*EXERCISE:*
Report only how many lines of the entries below contain the string "notifications".

(Stored data entries)
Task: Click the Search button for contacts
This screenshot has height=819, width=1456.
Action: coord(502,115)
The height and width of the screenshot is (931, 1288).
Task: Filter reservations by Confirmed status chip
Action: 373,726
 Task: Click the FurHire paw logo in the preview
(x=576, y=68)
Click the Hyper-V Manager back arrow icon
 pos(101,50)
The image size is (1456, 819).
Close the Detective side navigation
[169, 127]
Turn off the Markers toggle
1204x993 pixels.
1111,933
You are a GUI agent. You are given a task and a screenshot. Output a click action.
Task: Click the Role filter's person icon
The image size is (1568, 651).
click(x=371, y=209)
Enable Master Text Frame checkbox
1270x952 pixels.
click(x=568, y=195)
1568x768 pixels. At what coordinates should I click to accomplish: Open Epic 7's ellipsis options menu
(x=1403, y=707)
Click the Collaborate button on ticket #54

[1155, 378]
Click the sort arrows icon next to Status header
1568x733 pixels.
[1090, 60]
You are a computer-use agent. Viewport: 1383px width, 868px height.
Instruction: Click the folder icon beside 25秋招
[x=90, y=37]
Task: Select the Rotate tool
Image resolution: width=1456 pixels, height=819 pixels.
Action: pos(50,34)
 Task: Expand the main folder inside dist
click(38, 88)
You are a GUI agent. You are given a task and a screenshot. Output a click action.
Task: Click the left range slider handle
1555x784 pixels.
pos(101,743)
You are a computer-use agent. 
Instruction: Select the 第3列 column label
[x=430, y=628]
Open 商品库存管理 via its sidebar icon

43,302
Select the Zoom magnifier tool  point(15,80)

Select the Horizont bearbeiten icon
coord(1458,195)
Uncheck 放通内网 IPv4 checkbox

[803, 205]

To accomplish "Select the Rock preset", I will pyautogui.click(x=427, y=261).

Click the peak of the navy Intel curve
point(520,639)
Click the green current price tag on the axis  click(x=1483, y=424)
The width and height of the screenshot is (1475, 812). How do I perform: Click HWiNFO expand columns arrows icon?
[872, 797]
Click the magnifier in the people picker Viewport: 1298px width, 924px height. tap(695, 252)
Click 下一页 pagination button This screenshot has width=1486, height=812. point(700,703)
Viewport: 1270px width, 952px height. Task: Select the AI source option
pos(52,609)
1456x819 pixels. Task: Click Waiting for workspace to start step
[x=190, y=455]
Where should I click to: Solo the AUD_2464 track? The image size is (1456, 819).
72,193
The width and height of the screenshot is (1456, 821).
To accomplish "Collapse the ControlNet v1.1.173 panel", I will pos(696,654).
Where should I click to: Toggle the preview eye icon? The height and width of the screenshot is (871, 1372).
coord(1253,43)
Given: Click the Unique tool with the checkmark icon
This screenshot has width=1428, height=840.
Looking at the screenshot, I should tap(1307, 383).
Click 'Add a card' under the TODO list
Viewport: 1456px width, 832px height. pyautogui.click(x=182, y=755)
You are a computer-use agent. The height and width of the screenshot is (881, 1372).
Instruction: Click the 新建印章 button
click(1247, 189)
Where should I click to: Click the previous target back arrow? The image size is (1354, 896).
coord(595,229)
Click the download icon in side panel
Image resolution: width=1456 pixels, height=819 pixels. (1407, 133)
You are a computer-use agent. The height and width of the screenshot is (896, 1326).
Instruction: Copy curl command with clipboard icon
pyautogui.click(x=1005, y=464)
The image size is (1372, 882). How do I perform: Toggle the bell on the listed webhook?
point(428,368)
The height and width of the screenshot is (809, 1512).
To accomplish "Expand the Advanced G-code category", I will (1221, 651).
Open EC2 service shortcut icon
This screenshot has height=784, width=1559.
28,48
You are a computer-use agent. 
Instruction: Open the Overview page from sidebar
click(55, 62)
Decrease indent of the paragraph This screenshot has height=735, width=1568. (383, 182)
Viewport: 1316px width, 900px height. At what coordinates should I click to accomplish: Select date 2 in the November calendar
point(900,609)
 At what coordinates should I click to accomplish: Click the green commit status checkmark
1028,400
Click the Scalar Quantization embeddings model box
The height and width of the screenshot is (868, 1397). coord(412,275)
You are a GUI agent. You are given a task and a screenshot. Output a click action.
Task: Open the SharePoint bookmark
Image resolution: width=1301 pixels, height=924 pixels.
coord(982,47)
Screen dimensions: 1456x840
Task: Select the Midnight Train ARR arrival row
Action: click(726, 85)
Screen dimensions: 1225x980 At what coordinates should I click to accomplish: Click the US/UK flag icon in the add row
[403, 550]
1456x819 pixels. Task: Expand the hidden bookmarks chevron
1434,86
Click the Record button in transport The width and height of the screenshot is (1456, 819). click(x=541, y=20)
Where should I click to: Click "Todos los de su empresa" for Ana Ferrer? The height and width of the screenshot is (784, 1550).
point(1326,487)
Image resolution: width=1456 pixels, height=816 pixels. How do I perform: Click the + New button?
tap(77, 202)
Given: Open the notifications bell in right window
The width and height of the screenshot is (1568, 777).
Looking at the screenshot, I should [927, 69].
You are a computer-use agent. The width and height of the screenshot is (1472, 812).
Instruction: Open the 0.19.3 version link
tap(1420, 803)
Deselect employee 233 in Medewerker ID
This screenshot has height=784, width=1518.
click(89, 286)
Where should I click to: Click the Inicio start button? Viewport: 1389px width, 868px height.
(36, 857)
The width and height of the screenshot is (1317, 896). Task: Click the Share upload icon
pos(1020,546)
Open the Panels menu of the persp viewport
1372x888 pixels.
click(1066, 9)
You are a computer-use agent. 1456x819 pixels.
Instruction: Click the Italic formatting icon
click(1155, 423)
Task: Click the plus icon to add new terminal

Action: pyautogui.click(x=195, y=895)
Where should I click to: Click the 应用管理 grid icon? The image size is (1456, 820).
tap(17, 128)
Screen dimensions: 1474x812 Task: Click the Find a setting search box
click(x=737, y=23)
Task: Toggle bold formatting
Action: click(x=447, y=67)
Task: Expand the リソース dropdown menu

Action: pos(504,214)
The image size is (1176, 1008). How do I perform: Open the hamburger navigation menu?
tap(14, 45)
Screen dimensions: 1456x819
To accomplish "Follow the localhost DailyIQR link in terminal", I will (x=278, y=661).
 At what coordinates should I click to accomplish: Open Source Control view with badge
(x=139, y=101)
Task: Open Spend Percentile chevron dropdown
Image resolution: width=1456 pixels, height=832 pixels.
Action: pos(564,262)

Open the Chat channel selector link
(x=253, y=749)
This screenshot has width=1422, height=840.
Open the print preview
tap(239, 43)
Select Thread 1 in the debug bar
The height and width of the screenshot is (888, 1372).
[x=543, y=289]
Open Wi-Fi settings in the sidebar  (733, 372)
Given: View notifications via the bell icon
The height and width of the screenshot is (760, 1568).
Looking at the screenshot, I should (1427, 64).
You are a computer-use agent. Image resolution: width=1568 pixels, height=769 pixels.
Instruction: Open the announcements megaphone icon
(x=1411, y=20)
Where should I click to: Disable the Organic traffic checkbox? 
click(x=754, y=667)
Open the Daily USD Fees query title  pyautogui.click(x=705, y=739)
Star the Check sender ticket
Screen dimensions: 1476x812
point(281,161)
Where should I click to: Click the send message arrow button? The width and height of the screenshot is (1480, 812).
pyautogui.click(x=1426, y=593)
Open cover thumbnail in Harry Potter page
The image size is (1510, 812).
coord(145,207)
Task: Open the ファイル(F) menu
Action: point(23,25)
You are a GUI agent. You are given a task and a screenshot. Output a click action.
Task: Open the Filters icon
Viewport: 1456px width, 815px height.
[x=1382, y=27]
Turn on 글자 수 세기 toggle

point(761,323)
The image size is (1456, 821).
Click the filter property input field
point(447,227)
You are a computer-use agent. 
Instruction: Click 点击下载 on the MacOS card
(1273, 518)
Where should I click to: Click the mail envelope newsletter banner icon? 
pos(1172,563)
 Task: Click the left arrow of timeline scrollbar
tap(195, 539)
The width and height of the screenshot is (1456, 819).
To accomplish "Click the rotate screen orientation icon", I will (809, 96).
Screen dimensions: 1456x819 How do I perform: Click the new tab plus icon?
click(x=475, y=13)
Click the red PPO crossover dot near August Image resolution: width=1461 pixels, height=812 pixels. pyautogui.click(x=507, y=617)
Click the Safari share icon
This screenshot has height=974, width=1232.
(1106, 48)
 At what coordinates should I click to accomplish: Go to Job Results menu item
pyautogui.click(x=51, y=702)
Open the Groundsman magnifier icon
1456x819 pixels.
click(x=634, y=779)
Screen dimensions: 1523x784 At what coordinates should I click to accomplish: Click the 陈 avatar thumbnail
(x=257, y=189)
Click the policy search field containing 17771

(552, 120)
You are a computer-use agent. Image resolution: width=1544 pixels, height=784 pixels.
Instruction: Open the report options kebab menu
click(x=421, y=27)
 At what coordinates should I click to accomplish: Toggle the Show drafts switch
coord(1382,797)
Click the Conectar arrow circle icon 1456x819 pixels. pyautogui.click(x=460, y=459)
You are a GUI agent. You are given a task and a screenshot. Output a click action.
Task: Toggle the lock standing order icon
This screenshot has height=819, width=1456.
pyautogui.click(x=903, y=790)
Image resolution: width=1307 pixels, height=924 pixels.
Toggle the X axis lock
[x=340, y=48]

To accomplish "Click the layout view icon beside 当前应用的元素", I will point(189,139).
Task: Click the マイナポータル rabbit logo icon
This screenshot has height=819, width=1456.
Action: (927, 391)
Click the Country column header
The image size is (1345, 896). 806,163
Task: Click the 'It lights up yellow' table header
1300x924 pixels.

*TASK SOLUTION:*
2